Materials provided

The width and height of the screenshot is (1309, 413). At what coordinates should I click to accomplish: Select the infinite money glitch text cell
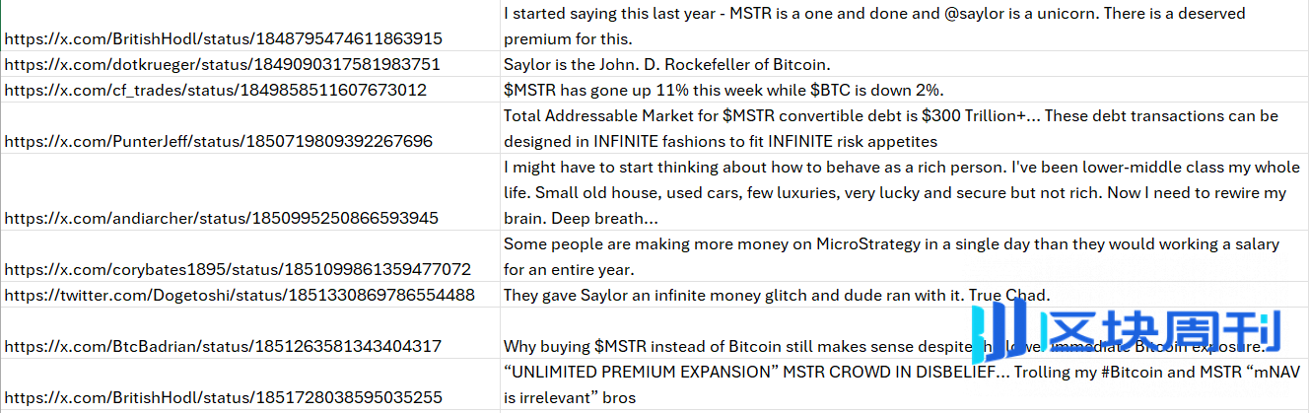click(x=904, y=295)

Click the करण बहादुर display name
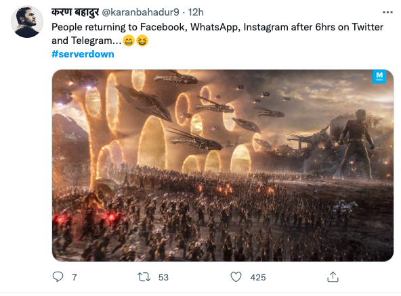75,12
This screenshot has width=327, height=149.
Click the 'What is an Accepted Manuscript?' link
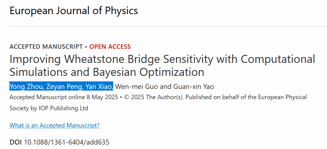54,125
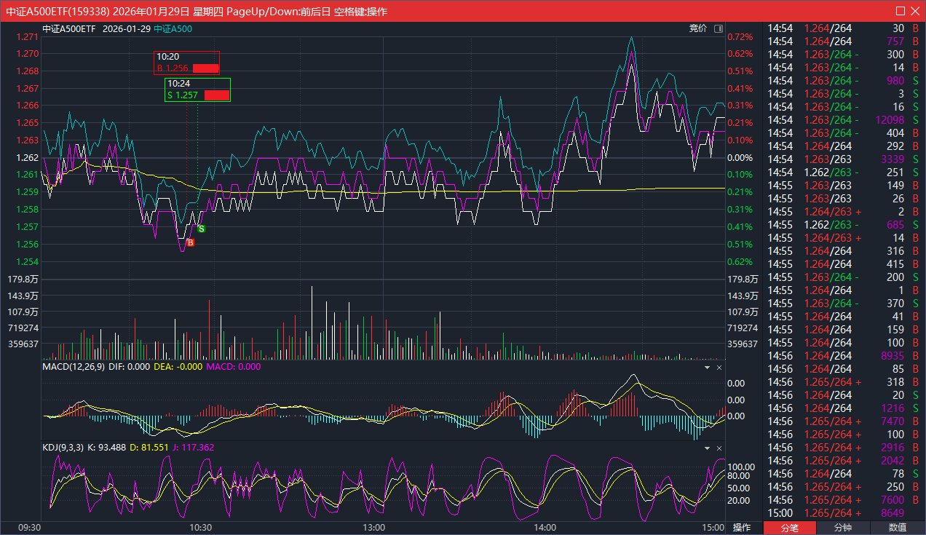Toggle the 竞价 auction panel icon

point(719,29)
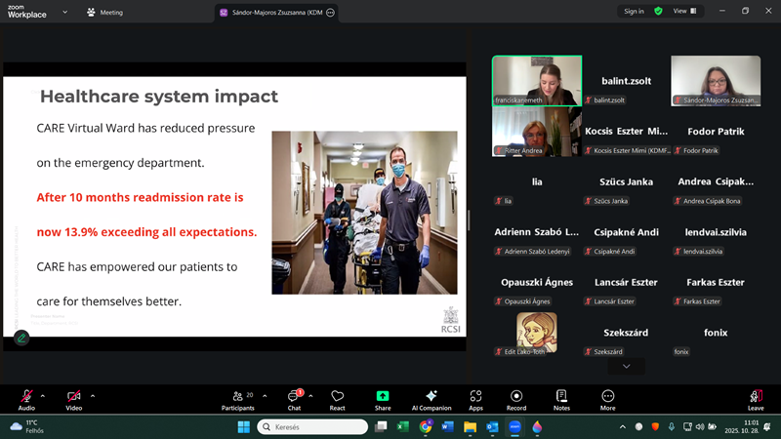Open the Chat panel

click(294, 397)
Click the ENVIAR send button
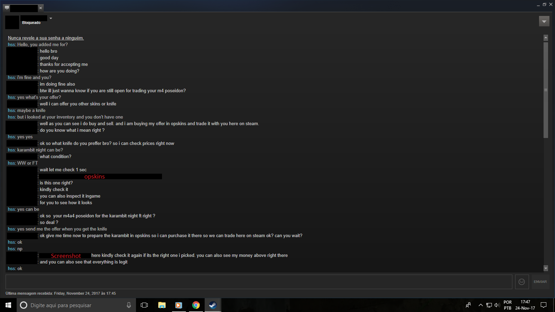 click(540, 282)
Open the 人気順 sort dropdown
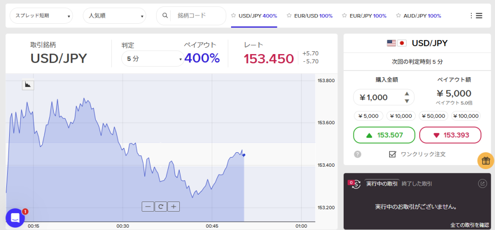Image resolution: width=495 pixels, height=230 pixels. (x=114, y=16)
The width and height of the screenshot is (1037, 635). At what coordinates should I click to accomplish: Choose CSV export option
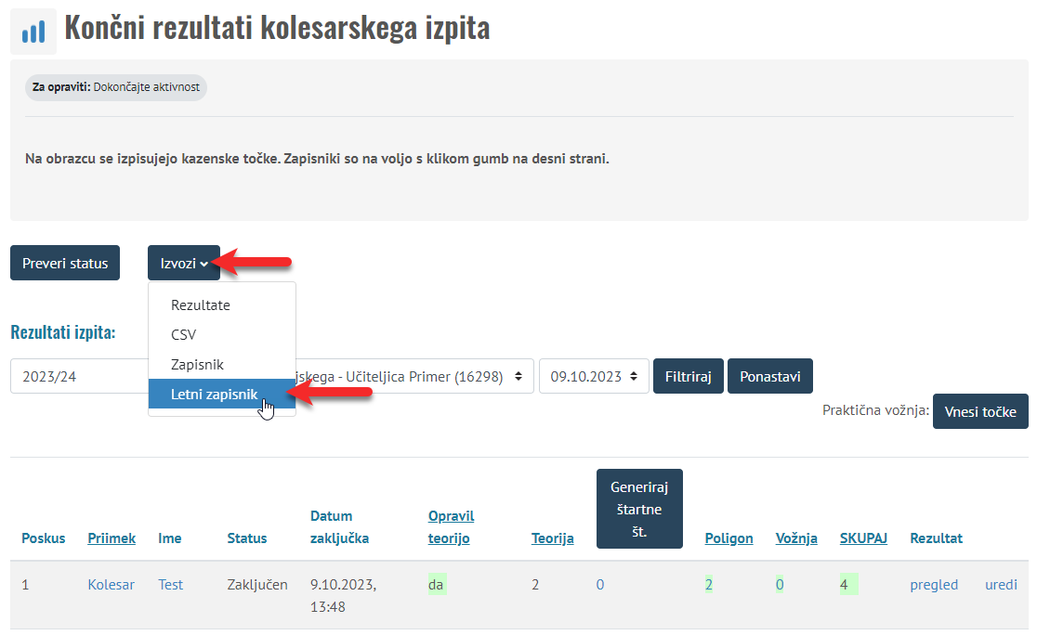coord(184,334)
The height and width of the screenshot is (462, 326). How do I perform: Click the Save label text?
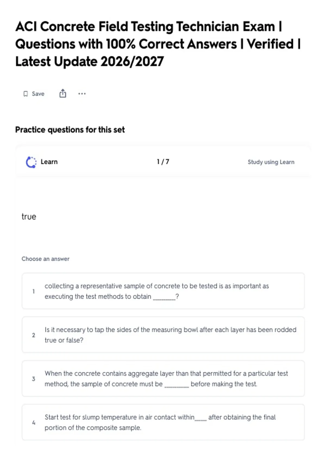tap(38, 94)
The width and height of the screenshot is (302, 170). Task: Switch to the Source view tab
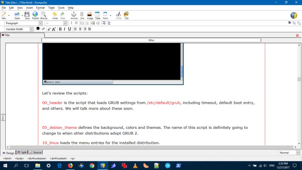click(x=35, y=153)
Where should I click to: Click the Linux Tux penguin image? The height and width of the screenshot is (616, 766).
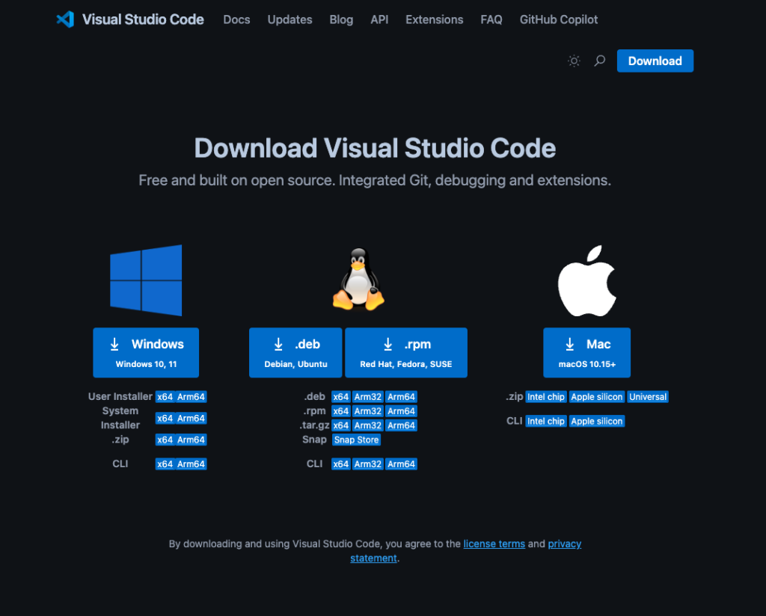358,280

Work instructions
Exact transcription of the full listing above is required; images do not belong in it.

Written answer
The width and height of the screenshot is (1309, 413). At what coordinates should I click to accomplish: Select the infinite money glitch text cell
click(x=904, y=295)

Click the करण बहादुर display name
75,12
This screenshot has width=327, height=149.
Click the 'What is an Accepted Manuscript?' link
54,125
Toggle the 竞价 auction panel icon

point(719,29)
Open the Chat panel

click(294, 397)
Click the ENVIAR send button
 click(540, 282)
Open the 人気順 sort dropdown
Image resolution: width=495 pixels, height=230 pixels. (x=114, y=16)
The width and height of the screenshot is (1037, 635). At what coordinates should I click to accomplish: Choose CSV export option
coord(184,334)
The height and width of the screenshot is (462, 326). How do I perform: Click the Save label text?
tap(38, 94)
The width and height of the screenshot is (302, 170). Task: Switch to the Source view tab
click(x=35, y=153)
Where should I click to: Click the Linux Tux penguin image? The height and width of the screenshot is (616, 766).
358,280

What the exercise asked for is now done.